The sounds from the bathroom had become positively strange. Kyrie had known Tom for six months. She would have sworn he was the last person to ever sing in the shower. And if he had ever sang in the shower, she was sure—absolutely sure—it wouldn’t be “The Lion Sleeps Tonight.” Although—and she grinned—there was always the possibility that he was trying to tweak Rafiel. And tweaking was definitely in Tom’s personality.
She wasn’t so stupid that she didn’t realize that though the men seemed to get along with each other—fighting triad dragons must have done it—they seemed to have a rivalry going over her. Right now it was composed of mostly stupid things—like how she reacted to something each of them said.
Kyrie wasn’t sure she could deal with any of it. She was sure she didn’t wish Rafiel to kiss her again. Well, maybe a little.
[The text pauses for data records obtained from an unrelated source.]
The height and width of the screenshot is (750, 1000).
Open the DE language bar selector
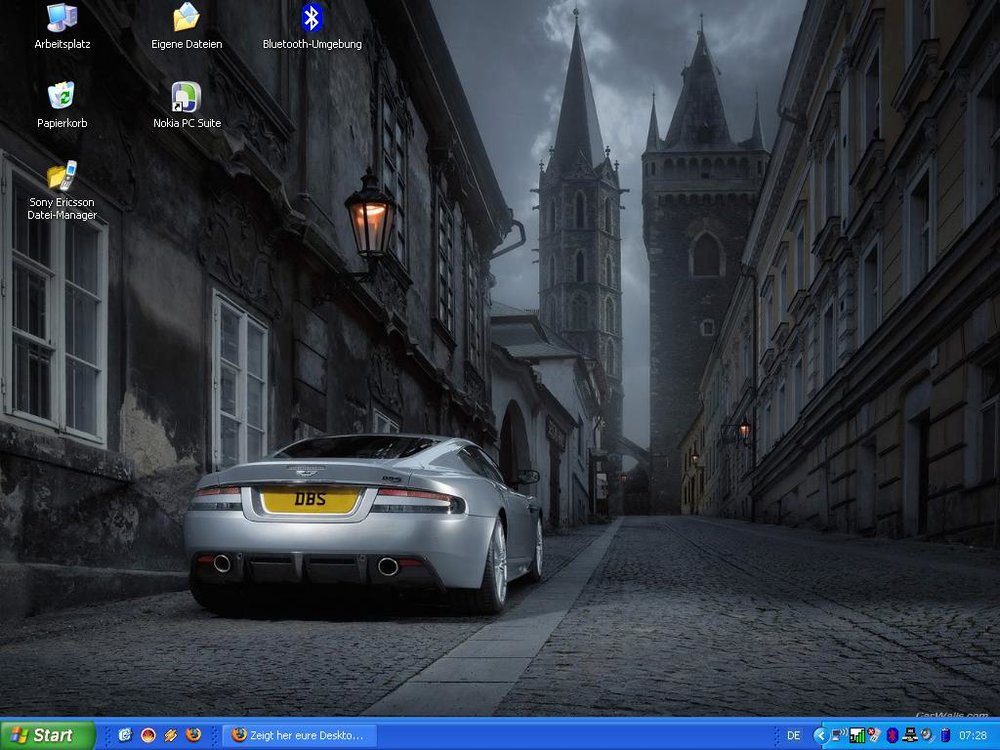[794, 735]
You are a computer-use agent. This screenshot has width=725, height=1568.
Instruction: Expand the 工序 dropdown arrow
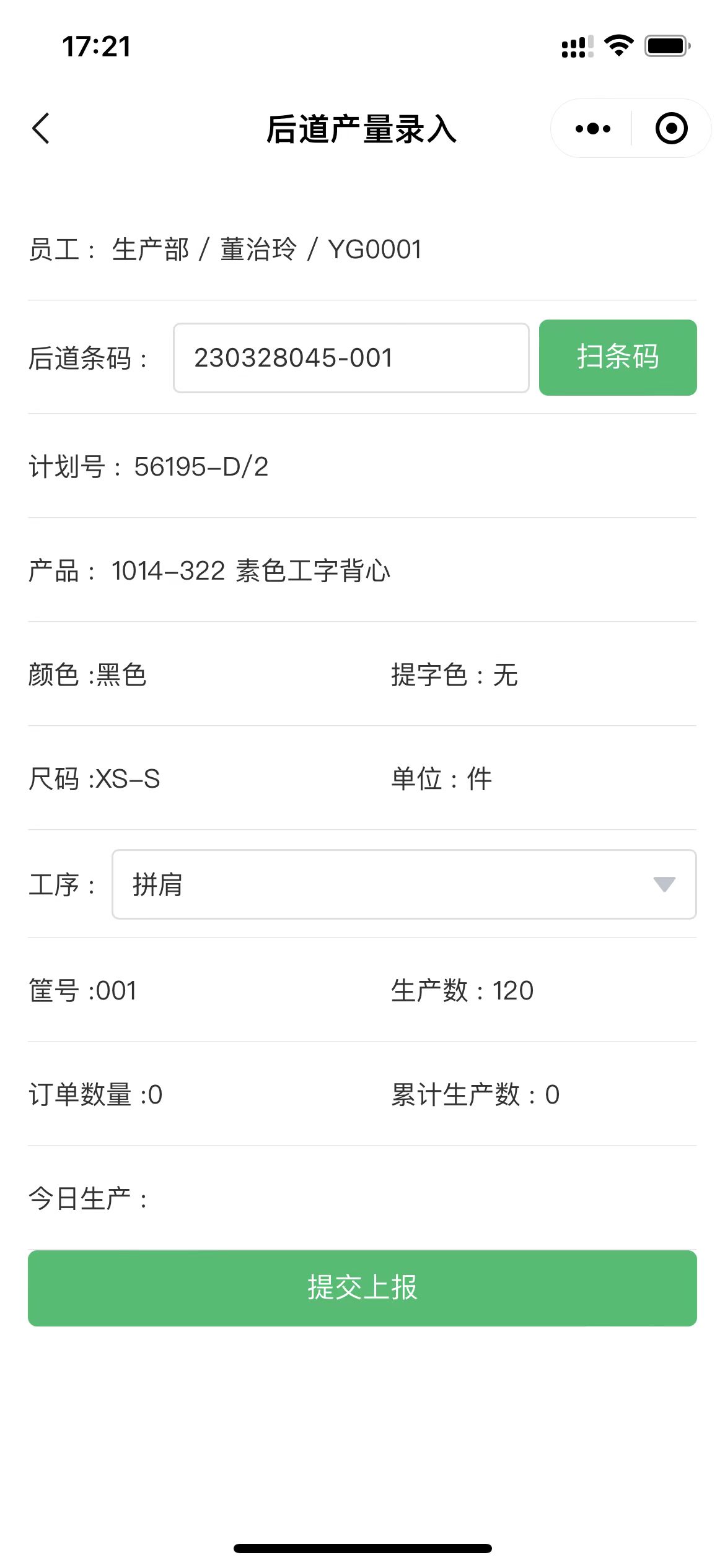point(664,884)
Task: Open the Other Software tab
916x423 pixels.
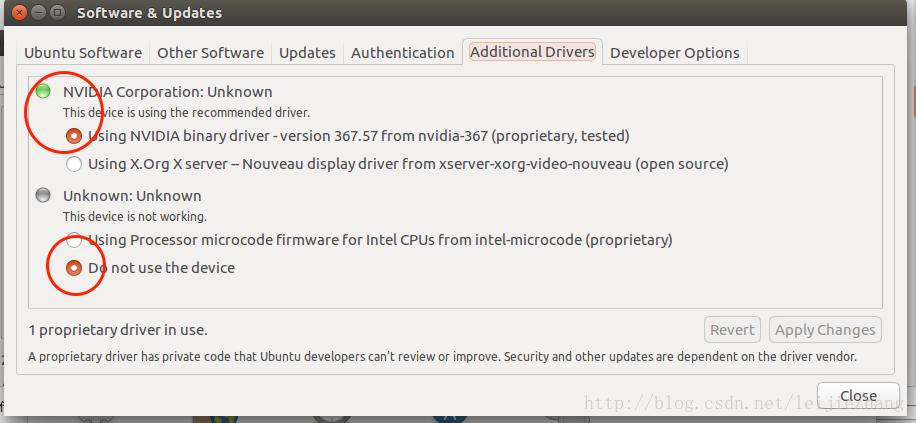Action: (x=210, y=53)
But not if it was going to hurt Tom.
“Aha,” Keith said, from the computer. He’d brought up a colorful screen, surmounted by a picture of the beetle.
“Yes, it’s that one,” Kyrie said. “It definitely is.”
“Well, it’s our old friend
Sarcodermestus
,” Keith said. “And listen to this, guys . . .” He stopped, as they heard the door to the bathroom open and close. “Might as well wait for Tom,” he said, under his breath.
Tom, Kyrie thought, as he came toward them, barefoot, walking silently across the carpeted floor, was definitely worth waiting for. At least the man cleaned up well. He’d shaved and tied his hair back. The new clothes, jeans and a white T-shirt, seemed to have been spray painted on his body. They underlined his broad shoulders, defined his musculature, and made quite a fetching display of his just-rounded-enough-but-clearly-muscular behind. He looked far more indecently naked than he’d been when she’d found him with the corpse in the parking lot. And, as he pressed in close, he smelled of vanilla. Vanilla soap and vanilla shampoo, probably some designer brand used by the Spurs and Lace.
Kyrie swallowed. She wasn’t drooling either. And besides, if she were, it would be because it was vanilla. She was almost positive.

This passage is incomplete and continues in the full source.